*** Data shown

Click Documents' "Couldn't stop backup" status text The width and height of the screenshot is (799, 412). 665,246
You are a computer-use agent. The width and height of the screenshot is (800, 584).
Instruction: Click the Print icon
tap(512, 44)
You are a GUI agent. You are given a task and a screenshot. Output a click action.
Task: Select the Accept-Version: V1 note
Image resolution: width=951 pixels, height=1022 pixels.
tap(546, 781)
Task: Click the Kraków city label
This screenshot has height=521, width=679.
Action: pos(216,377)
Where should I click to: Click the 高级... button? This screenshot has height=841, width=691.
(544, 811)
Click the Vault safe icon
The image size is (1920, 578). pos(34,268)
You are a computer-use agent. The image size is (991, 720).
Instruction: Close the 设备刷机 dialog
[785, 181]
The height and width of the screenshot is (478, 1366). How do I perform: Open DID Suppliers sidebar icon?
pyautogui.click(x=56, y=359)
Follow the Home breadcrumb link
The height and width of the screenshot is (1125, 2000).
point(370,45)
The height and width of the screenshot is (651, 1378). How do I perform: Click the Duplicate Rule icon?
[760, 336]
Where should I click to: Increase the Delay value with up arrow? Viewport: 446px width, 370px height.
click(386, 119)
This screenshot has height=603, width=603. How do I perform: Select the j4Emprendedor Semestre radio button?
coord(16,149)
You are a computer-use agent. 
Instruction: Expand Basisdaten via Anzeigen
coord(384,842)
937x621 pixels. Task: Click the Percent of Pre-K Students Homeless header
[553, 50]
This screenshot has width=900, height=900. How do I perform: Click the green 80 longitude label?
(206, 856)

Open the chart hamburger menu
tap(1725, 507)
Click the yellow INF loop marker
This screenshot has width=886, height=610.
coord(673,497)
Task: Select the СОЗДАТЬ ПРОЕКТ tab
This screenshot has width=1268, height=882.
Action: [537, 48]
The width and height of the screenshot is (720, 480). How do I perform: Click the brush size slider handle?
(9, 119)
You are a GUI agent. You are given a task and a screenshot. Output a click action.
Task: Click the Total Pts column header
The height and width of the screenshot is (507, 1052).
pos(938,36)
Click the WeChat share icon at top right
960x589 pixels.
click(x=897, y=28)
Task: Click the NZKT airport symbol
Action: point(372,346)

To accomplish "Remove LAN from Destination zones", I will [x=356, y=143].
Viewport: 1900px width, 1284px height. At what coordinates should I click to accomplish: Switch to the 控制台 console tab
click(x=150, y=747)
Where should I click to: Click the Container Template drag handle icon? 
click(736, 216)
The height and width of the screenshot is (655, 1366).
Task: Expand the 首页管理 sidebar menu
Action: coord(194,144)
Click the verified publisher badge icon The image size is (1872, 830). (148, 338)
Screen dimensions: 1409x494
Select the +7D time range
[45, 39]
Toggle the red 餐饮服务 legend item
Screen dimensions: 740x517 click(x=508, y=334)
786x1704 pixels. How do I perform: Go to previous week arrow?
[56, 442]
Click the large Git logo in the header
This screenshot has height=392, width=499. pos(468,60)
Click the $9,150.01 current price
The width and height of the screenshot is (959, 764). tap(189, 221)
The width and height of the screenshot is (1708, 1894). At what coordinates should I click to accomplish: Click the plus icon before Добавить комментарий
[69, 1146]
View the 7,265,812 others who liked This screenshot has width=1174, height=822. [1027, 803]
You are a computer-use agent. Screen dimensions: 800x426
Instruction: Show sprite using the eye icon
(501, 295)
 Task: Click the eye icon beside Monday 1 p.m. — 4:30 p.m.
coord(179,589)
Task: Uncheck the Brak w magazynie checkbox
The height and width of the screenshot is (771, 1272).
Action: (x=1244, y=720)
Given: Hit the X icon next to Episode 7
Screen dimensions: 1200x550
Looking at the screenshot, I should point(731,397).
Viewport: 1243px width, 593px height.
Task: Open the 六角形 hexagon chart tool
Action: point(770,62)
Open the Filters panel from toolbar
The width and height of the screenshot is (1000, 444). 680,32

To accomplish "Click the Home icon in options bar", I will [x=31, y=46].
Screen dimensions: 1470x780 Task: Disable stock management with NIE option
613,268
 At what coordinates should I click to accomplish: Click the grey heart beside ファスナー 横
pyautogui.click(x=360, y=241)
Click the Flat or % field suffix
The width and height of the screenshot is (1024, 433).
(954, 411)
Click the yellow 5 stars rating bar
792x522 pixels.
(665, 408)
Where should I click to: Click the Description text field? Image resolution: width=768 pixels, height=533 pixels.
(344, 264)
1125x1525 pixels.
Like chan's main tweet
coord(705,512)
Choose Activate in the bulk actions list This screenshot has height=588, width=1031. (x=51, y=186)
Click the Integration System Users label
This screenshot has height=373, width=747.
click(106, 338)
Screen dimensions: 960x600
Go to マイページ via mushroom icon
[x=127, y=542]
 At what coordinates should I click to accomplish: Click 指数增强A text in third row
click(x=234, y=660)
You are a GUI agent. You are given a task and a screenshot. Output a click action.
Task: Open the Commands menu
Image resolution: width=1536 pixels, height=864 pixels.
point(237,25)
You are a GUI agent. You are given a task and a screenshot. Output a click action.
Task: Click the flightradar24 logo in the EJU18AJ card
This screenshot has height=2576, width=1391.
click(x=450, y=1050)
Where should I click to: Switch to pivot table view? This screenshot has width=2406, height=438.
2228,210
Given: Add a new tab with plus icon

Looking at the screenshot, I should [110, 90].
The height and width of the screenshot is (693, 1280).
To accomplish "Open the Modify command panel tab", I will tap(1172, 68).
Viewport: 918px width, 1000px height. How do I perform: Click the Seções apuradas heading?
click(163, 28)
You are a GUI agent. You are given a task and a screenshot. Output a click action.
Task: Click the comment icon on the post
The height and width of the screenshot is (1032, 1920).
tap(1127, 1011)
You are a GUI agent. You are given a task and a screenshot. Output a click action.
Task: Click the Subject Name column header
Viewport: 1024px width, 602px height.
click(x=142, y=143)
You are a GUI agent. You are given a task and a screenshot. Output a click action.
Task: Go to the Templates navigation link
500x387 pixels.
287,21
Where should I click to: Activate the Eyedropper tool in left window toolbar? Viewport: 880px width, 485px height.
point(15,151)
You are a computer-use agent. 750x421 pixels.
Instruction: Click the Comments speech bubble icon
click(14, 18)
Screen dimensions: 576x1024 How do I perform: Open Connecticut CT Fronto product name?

******

**The problem**: Copy each line above holding "will".

**Response**:
To accomplish "Remove LAN from Destination zones", I will [x=356, y=143].
To accomplish "Click the Home icon in options bar", I will [x=31, y=46].
To accomplish "Open the Modify command panel tab", I will tap(1172, 68).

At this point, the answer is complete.